Jordan Curnutt, CFP®
Top producing real estate agents represent a population with a unique set of financial circumstances. According to the most recent study by the U.S. Bureau of Labor Statistics, the top 10% of real estate agents earn in excess of $178,720 annually.* Although this is a fantastic income level, it comes with the risk of uneven income streams.
In this article, we outline two big problems for top real estate income and provide a logical solution to each.
Two Big Problems That Lead to Uneven Income
Big Problem #1: Seasonality
Two primary issues contribute to the fact of life that is uneven income streams for Top Producers. The first is seasonality. We already know seasonality exists, but the National Association of Realtors has supplied economic research indicating to just what extent. As of 2017, in the western United States, 71% of all residential real estate transactions have occurred during “peak season.”**
As you find out quickly after obtaining your real estate license, the checks come in only when transactions occur, leaving much of the calendar year with a lower average monthly income. And just because the checks don’t come in at the same rate as they do during peak season doesn’t mean your bills and lifestyle grind to a halt.
As a result, seasonality is the first big problem agents face with their variable income.
Big Problem #2: Commission Split
Next up is the commission split. Your brokerage commission presents an additional layer to plan for in your cash flow throughout the year. Although the rates and amounts paid to the brokerage can vary, the commission split has a large impact on the net commission to the agent per transaction until the hurdle is overcome.
This issue compounds the effect of seasonality by reducing the net income to the agent earlier in the year and allowing for higher payouts later in the year.
Two Logical Solutions That Combat Uneven Income Streams
Logical Solution #1: Emergency Fund
The first tool in the toolbox for combating uneven income streams is the emergency fund.
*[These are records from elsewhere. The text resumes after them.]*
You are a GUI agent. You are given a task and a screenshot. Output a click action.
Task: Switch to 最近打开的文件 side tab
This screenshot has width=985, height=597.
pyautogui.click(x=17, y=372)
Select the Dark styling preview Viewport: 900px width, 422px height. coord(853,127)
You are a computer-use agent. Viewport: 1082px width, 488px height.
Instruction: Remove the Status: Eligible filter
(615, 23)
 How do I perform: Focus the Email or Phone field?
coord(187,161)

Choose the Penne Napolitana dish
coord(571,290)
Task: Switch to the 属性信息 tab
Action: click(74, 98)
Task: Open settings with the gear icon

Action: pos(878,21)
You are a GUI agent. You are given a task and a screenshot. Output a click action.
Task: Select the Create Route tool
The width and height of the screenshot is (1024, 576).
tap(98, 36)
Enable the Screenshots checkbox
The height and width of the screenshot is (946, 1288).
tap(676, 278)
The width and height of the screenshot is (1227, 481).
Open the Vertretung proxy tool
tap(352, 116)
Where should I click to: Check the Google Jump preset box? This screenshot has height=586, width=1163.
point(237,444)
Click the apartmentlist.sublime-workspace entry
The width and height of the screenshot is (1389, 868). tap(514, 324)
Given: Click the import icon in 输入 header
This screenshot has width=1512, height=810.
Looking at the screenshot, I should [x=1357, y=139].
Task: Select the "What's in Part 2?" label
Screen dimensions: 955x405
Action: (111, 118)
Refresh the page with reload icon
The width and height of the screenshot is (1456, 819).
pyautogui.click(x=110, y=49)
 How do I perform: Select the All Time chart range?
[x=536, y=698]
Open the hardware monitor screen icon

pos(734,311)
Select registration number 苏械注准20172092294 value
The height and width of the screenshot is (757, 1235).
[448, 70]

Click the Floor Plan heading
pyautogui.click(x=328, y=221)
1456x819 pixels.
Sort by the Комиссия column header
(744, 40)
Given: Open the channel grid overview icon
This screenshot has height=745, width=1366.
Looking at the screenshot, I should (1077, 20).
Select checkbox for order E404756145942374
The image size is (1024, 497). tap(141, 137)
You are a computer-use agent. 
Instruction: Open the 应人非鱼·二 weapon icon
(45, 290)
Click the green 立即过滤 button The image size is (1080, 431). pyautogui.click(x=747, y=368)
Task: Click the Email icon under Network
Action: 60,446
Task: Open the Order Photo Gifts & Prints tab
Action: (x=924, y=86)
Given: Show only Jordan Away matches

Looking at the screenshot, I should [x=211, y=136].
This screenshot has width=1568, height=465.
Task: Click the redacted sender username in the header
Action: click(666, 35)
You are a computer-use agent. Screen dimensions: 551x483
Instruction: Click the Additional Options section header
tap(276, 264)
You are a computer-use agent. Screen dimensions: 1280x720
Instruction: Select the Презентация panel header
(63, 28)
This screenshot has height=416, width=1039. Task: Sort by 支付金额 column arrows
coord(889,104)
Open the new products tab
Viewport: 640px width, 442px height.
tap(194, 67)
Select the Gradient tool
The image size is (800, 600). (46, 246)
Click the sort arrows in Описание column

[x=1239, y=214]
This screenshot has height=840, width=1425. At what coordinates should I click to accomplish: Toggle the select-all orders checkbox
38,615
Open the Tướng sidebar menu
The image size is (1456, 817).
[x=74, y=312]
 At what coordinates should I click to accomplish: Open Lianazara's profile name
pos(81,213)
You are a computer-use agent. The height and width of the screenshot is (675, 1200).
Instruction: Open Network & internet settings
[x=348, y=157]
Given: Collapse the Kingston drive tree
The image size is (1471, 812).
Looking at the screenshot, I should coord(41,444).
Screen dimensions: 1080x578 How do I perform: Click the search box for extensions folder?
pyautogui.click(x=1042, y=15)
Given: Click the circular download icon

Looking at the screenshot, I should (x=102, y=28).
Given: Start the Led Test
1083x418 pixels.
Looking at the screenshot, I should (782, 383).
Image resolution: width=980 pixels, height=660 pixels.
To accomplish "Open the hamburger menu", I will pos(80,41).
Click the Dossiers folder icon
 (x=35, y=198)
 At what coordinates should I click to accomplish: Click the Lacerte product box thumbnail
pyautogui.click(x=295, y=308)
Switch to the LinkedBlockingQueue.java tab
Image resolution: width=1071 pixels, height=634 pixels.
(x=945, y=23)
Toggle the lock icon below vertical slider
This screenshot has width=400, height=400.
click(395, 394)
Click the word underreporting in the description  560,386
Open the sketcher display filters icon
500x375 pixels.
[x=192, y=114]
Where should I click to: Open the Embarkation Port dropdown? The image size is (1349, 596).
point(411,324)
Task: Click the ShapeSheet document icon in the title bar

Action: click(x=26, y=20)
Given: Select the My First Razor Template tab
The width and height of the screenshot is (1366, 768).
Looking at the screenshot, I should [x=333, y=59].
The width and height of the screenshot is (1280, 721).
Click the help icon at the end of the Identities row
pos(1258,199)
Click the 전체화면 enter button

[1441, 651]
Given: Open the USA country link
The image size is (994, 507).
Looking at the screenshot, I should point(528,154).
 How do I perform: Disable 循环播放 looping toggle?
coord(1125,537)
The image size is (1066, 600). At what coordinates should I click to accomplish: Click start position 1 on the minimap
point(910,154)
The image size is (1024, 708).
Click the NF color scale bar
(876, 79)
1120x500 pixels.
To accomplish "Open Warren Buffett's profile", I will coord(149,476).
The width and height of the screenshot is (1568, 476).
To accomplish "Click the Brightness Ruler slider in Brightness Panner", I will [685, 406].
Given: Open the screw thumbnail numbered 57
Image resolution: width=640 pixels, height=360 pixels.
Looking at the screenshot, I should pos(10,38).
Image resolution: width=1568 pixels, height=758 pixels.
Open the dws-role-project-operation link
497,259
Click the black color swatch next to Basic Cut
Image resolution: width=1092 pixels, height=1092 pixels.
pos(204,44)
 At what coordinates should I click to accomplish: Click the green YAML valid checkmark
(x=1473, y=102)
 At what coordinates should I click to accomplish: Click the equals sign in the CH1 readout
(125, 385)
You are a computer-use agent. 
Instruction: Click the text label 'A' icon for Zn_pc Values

An emergency fund consists of cash assets and can be accessed on short notice at any time. Although the amount to keep in the emergency fund can vary depending on the risk tolerance of the agent, the rule of thumb is to keep three to six months of cash on the sidelines to help buoy your financial plan through the off-season.
Given the previously mentioned issues surrounding uneven income streams, it makes sense for top producing real estate agents to be on the higher end of this spectrum.
Just because your emergency fund must be held in cash does not mean that it cannot work for you. You will want to keep enough in your checking account to comfortably pay your monthly expenses, but you should hold anything above this amount that is designated for your emergency fund in an FDIC-insured high-yield savings account.
Online banks typically pay a significantly higher interest rate than traditional checking or savings accounts. Although they are not set up to accommodate a high number of monthly transactions, used appropriately, they are a valuable tool in maintaining your emergency fund while making sure your money is working for you.
Logical Solution #2: Brokerage Account
Although a brokerage account certainly does not qualify as an emergency fund, which is generally held in cash, it can serve as a backup to your emergency fund. One mistake we commonly see Top Producers make is keeping too much cash on their net worth statement.
Unlike tax-qualified retirement accounts, which carry a penalty if withdrawn from before age 59 ½, a non-qualified brokerage account is available for withdrawals at any time. Additionally, depending on the investments held in the account, capital gains tax treatment applies in most scenarios, allowing for preferential tax treatment as gains are realized.
The key difference between your cash emergency fund and money held in a brokerage account is the amount of risk you take. Remember, there is no free lunch. The higher the rate of return you can expect from an investment moves in tandem with the amount of risk you take to achieve that return.
Since the emergency fund is earmarked to potentially be used in the short term, it is not the place to take risk with your net worth. In contrast, once the emergency fund is fully funded and your goals are more long-term, you can consider a brokerage account and invest in a diversified portfolio that carries a much higher expected return.
Although you must have a long-term view when investing in the stock market, you still can access your brokerage account funds as needed before reaching retirement.
Along with the income potential of being a Top Producing Real Estate Agent comes the challenges of uneven cash flows.
Both seasonality and commission splits play a large role in uneven income streams, but safeguards can help.
The first priority is establishing and maintaining a reasonable emergency fund. Once this crucial step is checked off the list, a non-qualified brokerage account for further savings and diversification can allow for both growth potential and a backup emergency fund if needed before retirement.